图 10.2: Sample code for mutual exclusion. a0 contains the address of the lock.

We recommend the use of the AMO Swap idiom shown above for both lock acquire and release to simplify the implementation of speculative lock elision [13].

The instructions in the "A" extension can also be used to provide sequentially consistent loads and stores. A sequentially consistent load can be implemented as an LR with both aq and rl set. A sequentially consistent store can be implemented as an AMOSWAP that writes the old value to x0 and has both aq and rl set.

# 第十一章 RVWMO Memory Consistency Model, Version 2.0

This chapter defines the RISC-V memory consistency model. A memory consistency model is a set of rules specifying the values that can be returned by loads of memory. RISC-V uses a memory model called "RVWMO" (RISC-V Weak Memory Ordering) which is designed to provide flexibility for architects to build high-performance scalable designs while simultaneously supporting a tractable programming model.

Under RVWMO, code running on a single hart appears to execute in order from the perspective of other memory instructions in the same hart, but memory instructions from another hart may observe the memory instructions from the first hart being executed in a different order. Therefore, multithreaded code may require explicit synchronization to guarantee ordering between memory instructions from different harts. The base RISC-V ISA provides a FENCE instruction for this purpose, described in Section 2.7, while the atomics extension "A" additionally defines load-reserved/store-conditional and atomic read-modify-write instructions.

The standard ISA extension for misaligned atomics "Zam" (Chapter ??) and the standard ISA extension for total store ordering "Ztso" (Chapter ??) augment RVWMO with additional rules specific to those extensions.

The appendices to this specification provide both axiomatic and operational formalizations of the memory consistency model as well as additional explanatory material.

This chapter defines the memory model for regular main memory operations. The interaction of the memory model with I/O memory, instruction fetches, FENCE.I, page table walks, and SFENCE.VMA is not (yet) formalized. Some or all of the above may be formalized in a future revision of this specification. The RV128 base ISA and future ISA extensions such as the "V" vector and "J" JIT extensions will need to be incorporated into a future revision as well.

Memory consistency models supporting overlapping memory accesses of different widths simultaneously remain an active area of academic research and are not yet fully understood.

The specifics of how memory accesses of different sizes interact under RVWMO are specified to the best of our current abilities, but they are subject to revision should new issues be uncovered.

## 11.1 Definition of the RVWMO Memory Model

The RVWMO memory model is defined in terms of the *global memory order*, a total ordering of the memory operations produced by all harts. In general, a multithreaded program has many different possible executions, with each execution having its own corresponding global memory order.

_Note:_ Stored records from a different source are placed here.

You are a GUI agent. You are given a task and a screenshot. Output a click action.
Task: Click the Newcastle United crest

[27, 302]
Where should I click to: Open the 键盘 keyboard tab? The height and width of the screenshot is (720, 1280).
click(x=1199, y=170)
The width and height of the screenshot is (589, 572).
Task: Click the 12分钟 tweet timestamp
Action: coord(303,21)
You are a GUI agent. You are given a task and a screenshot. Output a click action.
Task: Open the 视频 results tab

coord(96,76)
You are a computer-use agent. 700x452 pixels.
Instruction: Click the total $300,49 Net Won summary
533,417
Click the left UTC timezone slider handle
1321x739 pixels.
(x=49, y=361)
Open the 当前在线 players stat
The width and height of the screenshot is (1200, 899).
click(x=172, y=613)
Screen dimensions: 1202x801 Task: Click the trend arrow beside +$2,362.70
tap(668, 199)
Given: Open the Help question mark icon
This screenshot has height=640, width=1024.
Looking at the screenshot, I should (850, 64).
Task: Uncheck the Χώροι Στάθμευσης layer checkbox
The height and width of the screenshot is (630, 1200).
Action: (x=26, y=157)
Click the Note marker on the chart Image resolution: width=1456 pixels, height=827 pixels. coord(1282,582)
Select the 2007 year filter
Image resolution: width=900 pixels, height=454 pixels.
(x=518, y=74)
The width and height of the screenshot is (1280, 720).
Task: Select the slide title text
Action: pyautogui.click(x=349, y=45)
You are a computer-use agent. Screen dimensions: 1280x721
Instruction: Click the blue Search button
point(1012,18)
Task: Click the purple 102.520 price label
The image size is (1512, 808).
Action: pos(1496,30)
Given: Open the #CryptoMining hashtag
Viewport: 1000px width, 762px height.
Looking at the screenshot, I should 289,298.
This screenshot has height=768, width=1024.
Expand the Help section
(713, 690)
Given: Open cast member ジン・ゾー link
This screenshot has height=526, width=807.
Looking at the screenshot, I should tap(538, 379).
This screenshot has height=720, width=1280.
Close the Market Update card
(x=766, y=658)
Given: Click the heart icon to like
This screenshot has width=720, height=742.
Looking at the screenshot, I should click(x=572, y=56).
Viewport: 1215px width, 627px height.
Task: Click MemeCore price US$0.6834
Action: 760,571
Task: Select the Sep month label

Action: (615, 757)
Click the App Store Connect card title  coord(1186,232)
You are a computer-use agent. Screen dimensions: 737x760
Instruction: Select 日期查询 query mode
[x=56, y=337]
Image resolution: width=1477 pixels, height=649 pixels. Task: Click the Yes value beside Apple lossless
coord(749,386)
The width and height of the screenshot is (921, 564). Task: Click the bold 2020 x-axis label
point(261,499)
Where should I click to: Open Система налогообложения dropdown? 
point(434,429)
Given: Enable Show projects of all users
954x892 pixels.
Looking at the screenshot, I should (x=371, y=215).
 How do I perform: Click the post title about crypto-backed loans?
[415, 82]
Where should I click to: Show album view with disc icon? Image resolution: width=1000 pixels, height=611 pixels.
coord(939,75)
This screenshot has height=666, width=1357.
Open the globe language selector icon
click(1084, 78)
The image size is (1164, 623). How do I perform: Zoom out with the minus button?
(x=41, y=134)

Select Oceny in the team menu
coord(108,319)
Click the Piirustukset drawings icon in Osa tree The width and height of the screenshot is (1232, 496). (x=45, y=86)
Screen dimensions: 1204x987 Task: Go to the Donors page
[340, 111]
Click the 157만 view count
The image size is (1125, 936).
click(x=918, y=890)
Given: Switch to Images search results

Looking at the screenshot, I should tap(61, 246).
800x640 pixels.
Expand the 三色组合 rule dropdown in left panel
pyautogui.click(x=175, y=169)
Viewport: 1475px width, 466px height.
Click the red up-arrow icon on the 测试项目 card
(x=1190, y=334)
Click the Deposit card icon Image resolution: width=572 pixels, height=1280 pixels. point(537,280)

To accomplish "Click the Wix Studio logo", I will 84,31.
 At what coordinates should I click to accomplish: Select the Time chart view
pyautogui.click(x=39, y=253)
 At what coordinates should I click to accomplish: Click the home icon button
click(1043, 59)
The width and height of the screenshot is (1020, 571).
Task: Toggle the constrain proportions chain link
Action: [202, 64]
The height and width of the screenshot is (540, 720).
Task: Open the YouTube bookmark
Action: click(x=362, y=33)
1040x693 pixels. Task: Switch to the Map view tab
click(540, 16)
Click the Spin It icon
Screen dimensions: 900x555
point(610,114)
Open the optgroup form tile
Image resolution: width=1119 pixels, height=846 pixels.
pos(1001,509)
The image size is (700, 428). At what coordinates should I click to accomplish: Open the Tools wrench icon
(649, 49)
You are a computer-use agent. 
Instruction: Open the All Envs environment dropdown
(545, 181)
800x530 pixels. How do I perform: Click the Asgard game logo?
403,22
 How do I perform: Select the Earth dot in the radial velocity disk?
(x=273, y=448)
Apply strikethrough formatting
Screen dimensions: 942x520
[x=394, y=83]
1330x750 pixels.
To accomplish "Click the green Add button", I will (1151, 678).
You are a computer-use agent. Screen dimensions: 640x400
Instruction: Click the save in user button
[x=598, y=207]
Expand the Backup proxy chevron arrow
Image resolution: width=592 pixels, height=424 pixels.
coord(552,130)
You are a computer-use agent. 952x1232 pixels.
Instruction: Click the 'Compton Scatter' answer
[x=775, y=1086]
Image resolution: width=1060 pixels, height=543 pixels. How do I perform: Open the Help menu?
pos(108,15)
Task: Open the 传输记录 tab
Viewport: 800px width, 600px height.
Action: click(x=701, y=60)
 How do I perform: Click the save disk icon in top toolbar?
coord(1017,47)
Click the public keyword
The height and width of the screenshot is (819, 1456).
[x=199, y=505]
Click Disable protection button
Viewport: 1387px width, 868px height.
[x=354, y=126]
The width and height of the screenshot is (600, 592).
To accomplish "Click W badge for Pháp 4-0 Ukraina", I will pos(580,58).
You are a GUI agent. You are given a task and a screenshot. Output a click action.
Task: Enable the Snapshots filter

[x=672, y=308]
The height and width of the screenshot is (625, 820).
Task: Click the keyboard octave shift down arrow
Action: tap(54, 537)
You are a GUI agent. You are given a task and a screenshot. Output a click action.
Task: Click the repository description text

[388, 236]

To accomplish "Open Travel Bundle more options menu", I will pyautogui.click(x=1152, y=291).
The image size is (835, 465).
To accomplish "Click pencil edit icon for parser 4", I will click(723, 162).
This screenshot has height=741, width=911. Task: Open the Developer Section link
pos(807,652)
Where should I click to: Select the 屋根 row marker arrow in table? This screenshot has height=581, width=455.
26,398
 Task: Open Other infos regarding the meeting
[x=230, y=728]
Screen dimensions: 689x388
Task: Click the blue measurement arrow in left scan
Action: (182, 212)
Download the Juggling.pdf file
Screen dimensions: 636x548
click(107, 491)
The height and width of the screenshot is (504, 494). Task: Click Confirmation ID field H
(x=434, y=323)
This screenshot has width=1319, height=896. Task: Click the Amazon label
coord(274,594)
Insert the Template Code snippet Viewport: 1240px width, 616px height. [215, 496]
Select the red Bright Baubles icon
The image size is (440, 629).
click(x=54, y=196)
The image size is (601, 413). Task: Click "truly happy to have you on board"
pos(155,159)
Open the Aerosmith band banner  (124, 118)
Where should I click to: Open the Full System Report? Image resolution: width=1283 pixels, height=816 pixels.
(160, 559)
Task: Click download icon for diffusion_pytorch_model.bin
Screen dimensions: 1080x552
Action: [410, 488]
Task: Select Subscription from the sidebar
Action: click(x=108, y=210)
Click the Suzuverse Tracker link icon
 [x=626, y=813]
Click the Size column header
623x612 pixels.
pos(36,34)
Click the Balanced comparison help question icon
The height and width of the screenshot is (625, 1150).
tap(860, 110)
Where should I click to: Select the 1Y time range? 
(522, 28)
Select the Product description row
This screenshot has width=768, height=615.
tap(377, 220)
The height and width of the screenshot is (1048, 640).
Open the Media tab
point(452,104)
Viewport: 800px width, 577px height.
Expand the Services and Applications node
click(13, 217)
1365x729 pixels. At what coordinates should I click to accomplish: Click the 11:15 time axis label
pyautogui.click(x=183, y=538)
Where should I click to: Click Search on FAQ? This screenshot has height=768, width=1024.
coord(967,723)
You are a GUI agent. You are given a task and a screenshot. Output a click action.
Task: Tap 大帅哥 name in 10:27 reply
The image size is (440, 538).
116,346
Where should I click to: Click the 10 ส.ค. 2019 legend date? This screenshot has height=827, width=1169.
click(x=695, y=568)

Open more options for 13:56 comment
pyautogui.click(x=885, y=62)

The global memory order is defined over the primitive load and store operations generated by memory instructions. It is then subject to the constraints defined in the rest of this chapter. Any execution satisfying all of the memory model constraints is a legal execution (as far as the memory model is concerned).

#### Memory Model Primitives

The *program order* over memory operations reflects the order in which the instructions that generate each load and store are logically laid out in that hart's dynamic instruction stream; i.e., the order in which a simple in-order processor would execute the instructions of that hart.

Memory-accessing instructions give rise to *memory operations*. A memory operation can be either a *load operation*, a *store operation*, or both simultaneously. All memory operations are single-copy atomic: they can never be observed in a partially complete state.

Among instructions in RV32GC and RV64GC, each aligned memory instruction gives rise to exactly one memory operation, with two exceptions. First, an unsuccessful SC instruction does not give rise to any memory operations. Second, FLD and FSD instructions may each give rise to multiple memory operations if XLEN<64, as stated in Section ?? and clarified below. An aligned AMO gives rise to a single memory operation that is both a load operation and a store operation simultaneously.

Instructions in the RV128 base instruction set and in future ISA extensions such as V (vector) and P (SIMD) may give rise to multiple memory operations. However, the memory model for these extensions has not yet been formalized.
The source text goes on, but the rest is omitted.